Legler v Formannou
[2022] NZHC 586
•28 March 2022
IN THE HIGH COURT OF NEW ZEALAND WHANGAREI REGISTRY
I TE KŌTI MATUA O AOTEAROA WHANGĀREI-TERENGA-PARĀOA ROHE
CIV-2020-488-32
[2022] NZHC 586
IN THE MATTER of the Kaahu Trust UNDER
Part 18 of the High Court Rules 2016
BETWEEN
LI KARI LEGLER, LAILA SUN LEGLER KLAUI and KEN LEGLER
Plaintiffs
AND
MARIA GUILLAUMINA CORNELIA JOHANNA FORMANNOIJ
First Defendant
KAAHU TRUSTEE LIMITED
Second Defendant
Hearing: 23 March 2022 Appearances:
D R Bigio QC and JWH Little for the Plaintiffs J McBride and R Woods for the Defendants
Judgment:
28 March 2022
JUDGMENT OF GAULT J
This judgment was delivered by me on 28 March 2022 at 4:00 pm pursuant to r 11.5 of the High Court Rules 2016.
Registrar/Deputy Registrar
……………………………………
Solicitors / Counsel:
Mr D R Bigio QC and Mr JWH Little, Barristers, Auckland
Ms Pravir Tesiram (plaintiffs’ instructing solicitor), TGT Legal, Auckland Mr J McBride and Ms R Woods, Barristers, Auckland
Mr L T Grant, Martelli McKegg (defendants’ instructing solicitor), Auckland
LEGLER, KLAUI and LEGLER v FORMANNOIJ [2022] NZHC 586 [28 March 2022]
[1] On 16 March 2022 the plaintiffs applied without notice (on a Pickwick basis) for an urgent interim order requiring the defendants, Ms Formannoij (Marina) and Kaahu Trustee Ltd (KTL), “to comply with Downs J’s injunction” dated 18 October 2021 pending further order the Court.
[2] The defendants filed a notice of opposition and, following telephone conferences on 17 and 18 March, I directed an urgent hearing on 23 March.
Factual background
[3] Ricco Legler (Ricco) and Marina began a relationship in 1989. They married in 2009. Ricco died in 2017.
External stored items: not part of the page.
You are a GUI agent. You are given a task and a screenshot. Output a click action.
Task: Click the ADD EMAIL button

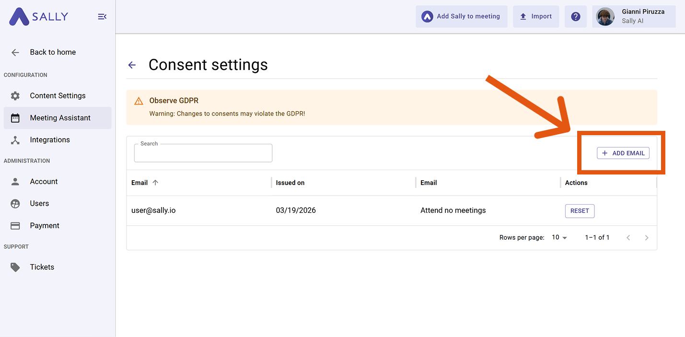click(x=623, y=153)
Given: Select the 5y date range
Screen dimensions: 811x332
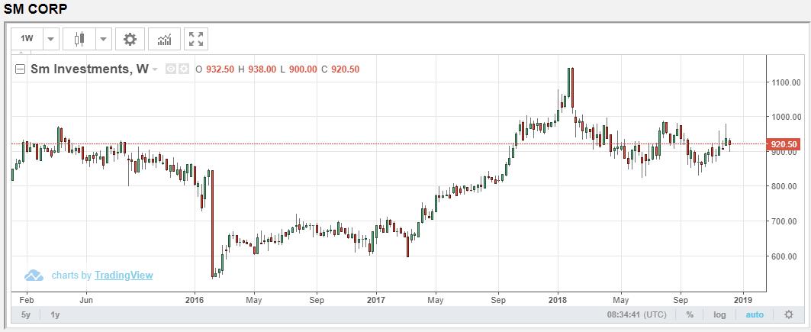Looking at the screenshot, I should tap(26, 314).
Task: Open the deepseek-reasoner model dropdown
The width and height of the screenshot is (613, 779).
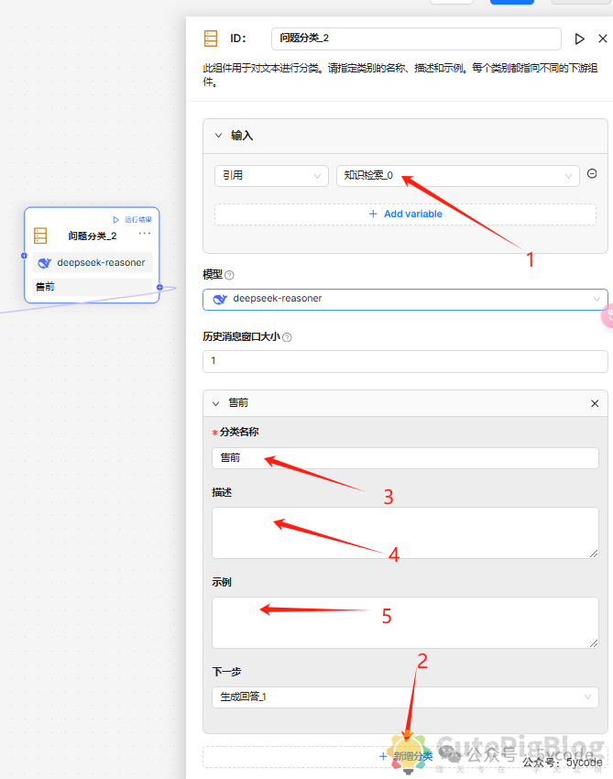Action: pos(404,299)
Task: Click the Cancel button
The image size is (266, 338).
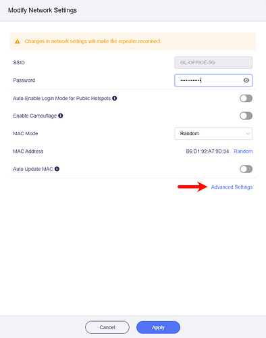Action: click(107, 327)
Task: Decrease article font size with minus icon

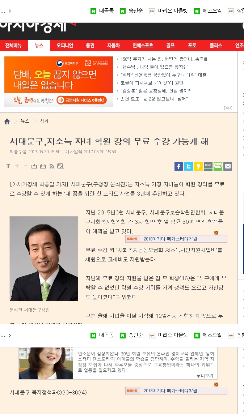Action: [26, 166]
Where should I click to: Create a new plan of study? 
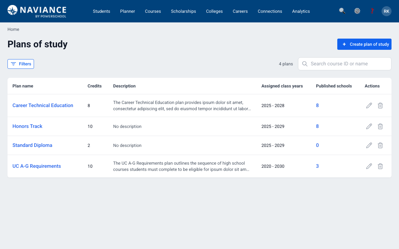click(x=364, y=44)
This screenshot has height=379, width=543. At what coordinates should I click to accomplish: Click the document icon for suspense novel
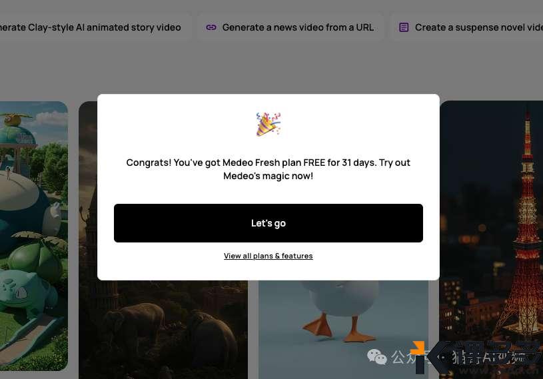404,27
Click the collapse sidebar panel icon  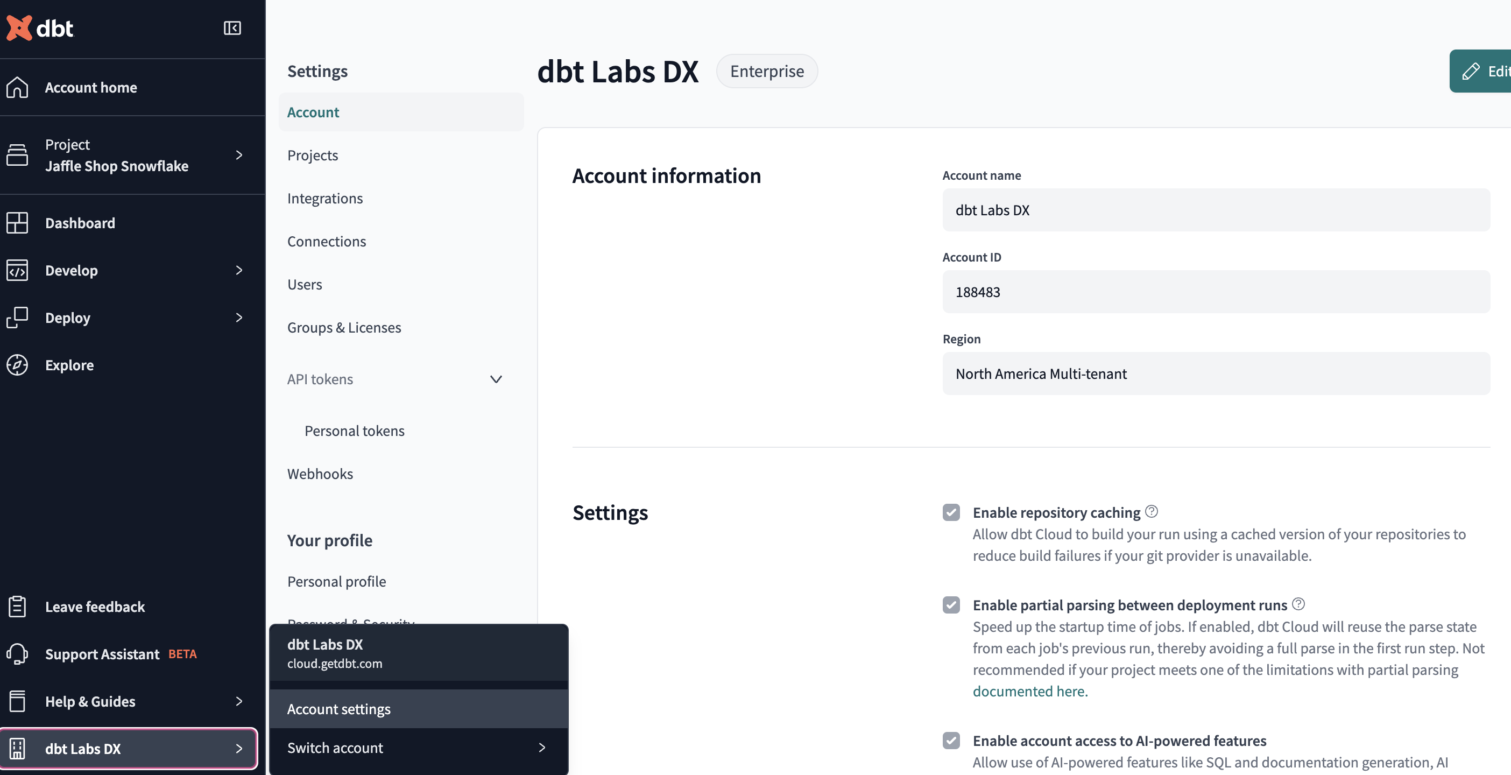click(x=232, y=28)
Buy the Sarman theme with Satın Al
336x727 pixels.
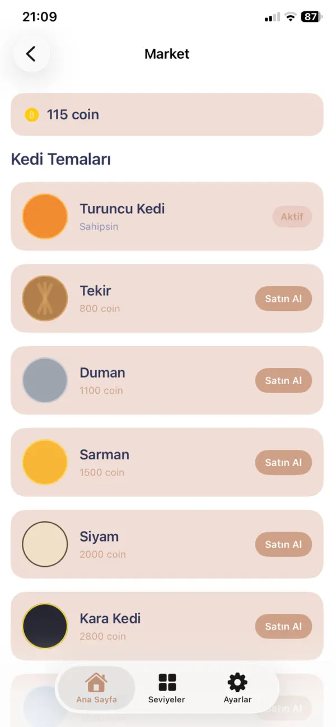click(x=283, y=463)
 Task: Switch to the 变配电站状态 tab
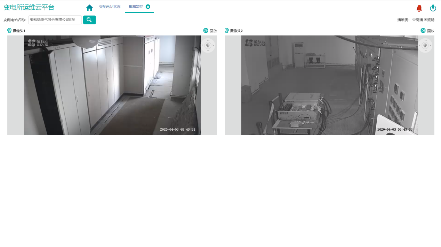[110, 7]
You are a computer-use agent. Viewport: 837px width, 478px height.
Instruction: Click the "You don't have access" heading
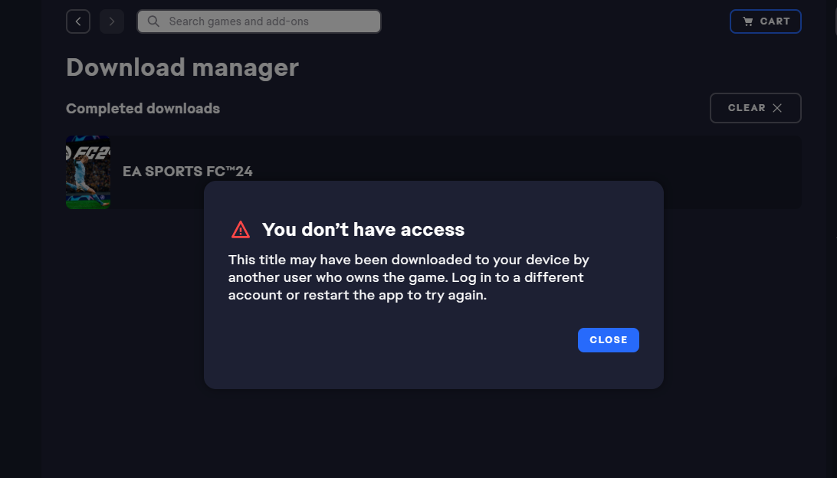click(363, 229)

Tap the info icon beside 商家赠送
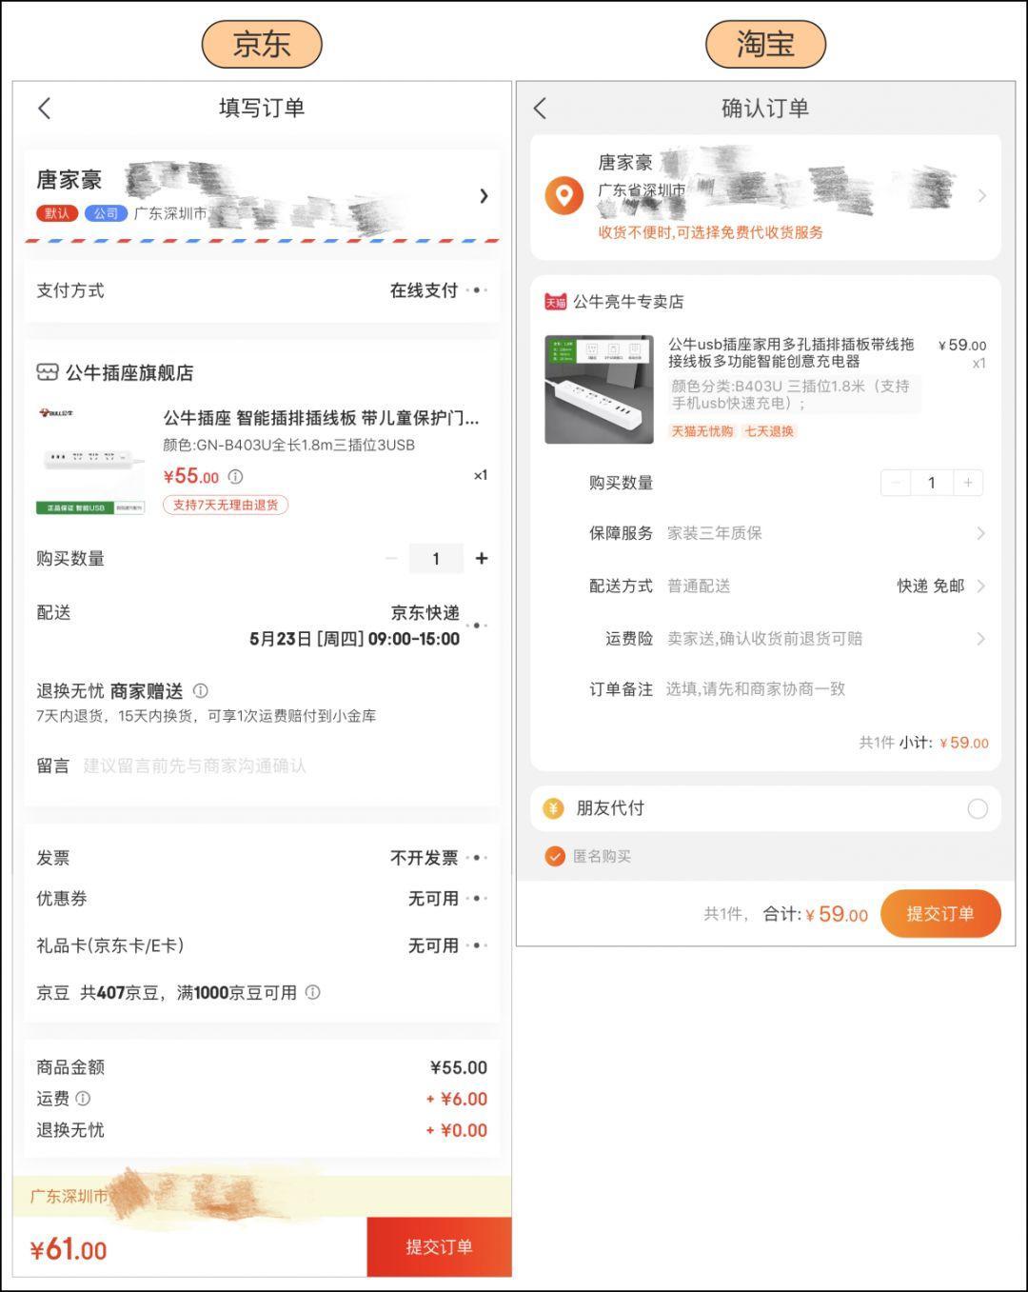click(201, 691)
[4]The plaintiffs are Ricco’s adult children from his first marriage.
[5] Ricco’s father died in 2002, leaving Ricco a significant inheritance. This led to the creation of two family trusts: the Horowai Family Trust (Horowai) and the Kaahu Trust (Kaahu). The discretionary beneficiaries of each trust were the same: Ricco, Marina, the children and any trust which included a beneficiary. Ricco and his children were the final beneficiaries of Horowai; Ricco and Marina were the final beneficiaries of Kaahu.
[6] These proceedings concern Kaahu, which was established on 9 June 2008. Its trustees were Ricco, Marina, and BOI Taxation Trustee Co No.2 Ltd (BOI).
[7] Following Ricco’s death and the resignation of BOI, Marina was the sole trustee of Kaahu.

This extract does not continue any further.